Introduction
As a white, middle-class settler student of British ancestry raised in urban Ontario with little prior exposure to Indigenous histories, I enter this course from a position of relative privilege and limited lived experience of colonisation. Class 4 examined Indigenous rights under Canada’s constitution, the failures of modern commissions, and the question of whether Canada has genuinely altered its relationship with Indigenous peoples or merely adopted more subtle mechanisms of control. The primary sources included Habkirk’s lecture slides outlining constitutional provisions and recent commissions, Vowel’s (2016) accessible analysis of ongoing structural issues, and two National Film Board documentaries: Dancing Around the Table (Bulbulian, 1987) and No Turning Back (Coyes, 1997). These materials collectively argued that constitutional recognition and public inquiries have produced procedural gestures without substantive power redistribution. This paper summarises the week’s content, critically engages with it from my positionality, and reflects on how my identity shapes both understanding and future practice.
Critical Engagement
Habkirk’s lecture clarified the gap between section 35 of the Constitution Act, 1982 and its limited practical effect, a point reinforced by Vowel’s insistence that rights exist largely on paper.
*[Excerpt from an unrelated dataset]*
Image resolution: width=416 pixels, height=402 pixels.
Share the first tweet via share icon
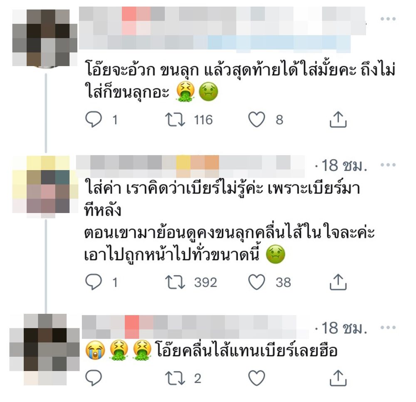pos(338,119)
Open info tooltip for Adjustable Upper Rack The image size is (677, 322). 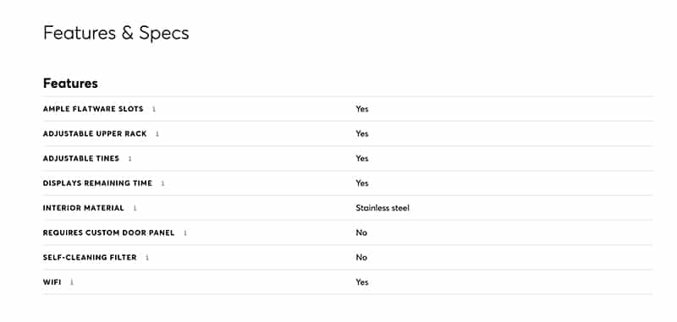(157, 134)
I appreciated the argument that commissions such as the Royal Commission on Aboriginal Peoples generated extensive recommendations yet produced little legislative change; however, I struggled with the dense legal terminology around Aboriginal title, revealing my unfamiliarity with Canadian constitutional history. The two films created an emotional response I had not anticipated. Watching footage of leaders repeatedly excluded from meaningful negotiation in Dancing Around the Table generated frustration and a sense of déjà vu when contrasted with contemporary rhetoric of reconciliation. This content aligned with my growing scepticism, formed through earlier course readings, that official apologies and inquiries often function as containment strategies rather than catalysts for transformation. At the same time, the materials raised new questions about what “genuine change” would actually require beyond symbolic inclusion. No Turning Back, in particular, captured my attention because it illustrated how economic leverage and resource extraction continue to shape federal–Indigenous relations, prompting me to reconsider the intersections between constitutional law and capitalist development that I had previously viewed as separate domains.
Positionality Reflection
My identity as a settler descendant of British immigrants who benefited from land grants and subsequent generations of state-supported economic mobility inevitably colours my reception of these sources. Because I have never experienced the denial of treaty rights or the ongoing effects of residential schools, the constitutional arguments presented can remain abstract unless deliberately connected to concrete consequences for Indigenous communities. This distance occasionally produces a form of academic detachment that the films disrupted; the visual record of repeated governmental stalling made the structural nature of dispossession harder to rationalise. At moments of alignment, my interest in social-justice frameworks, developed through undergraduate sociology, resonated with Vowel’s critique of incrementalism. Yet disconnection also appeared when legalistic discussions of “existing rights” risked framing Indigenous claims as exceptional requests rather than foundational obligations arising from prior occupancy. Such framing reflects the epistemic privilege I carry as a member of the dominant society whose history is centred in public education. Recognising this pattern has made me more attentive to how positionality can quietly reinscribe the very hierarchies the course seeks to unsettle.
Conclusion
The week’s materials demonstrate that constitutional amendments and commissions have largely preserved federal authority while generating an appearance of progress. My settler positionality both enables critical distance and risks reproducing detachment; acknowledging this tension obliges me to move beyond passive learning. I will therefore seek opportunities for reciprocal engagement with Indigenous-led initiatives on campus, prioritise primary Indigenous scholarship in future assignments, and examine how my intended career in policy analysis might inadvertently reproduce bureaucratic processes that delay rather than deliver substantive change.
References
- Bulbulian, M. (Director) (1987) Dancing around the table [Film]. National Film Board of Canada.
- Coyes, G. (Director) (1997) No turning back [Film]. National Film Board of Canada.
- Habkirk, E. J. (2026) Indigenous rights, Canada’s constitution, and the commissions [Online lecture slides]. Course materials.
- Vowel, C. (2016) Indigenous writes: A guide to First Nations, Métis & Inuit issues in Canada. Winnipeg: HighWater Press.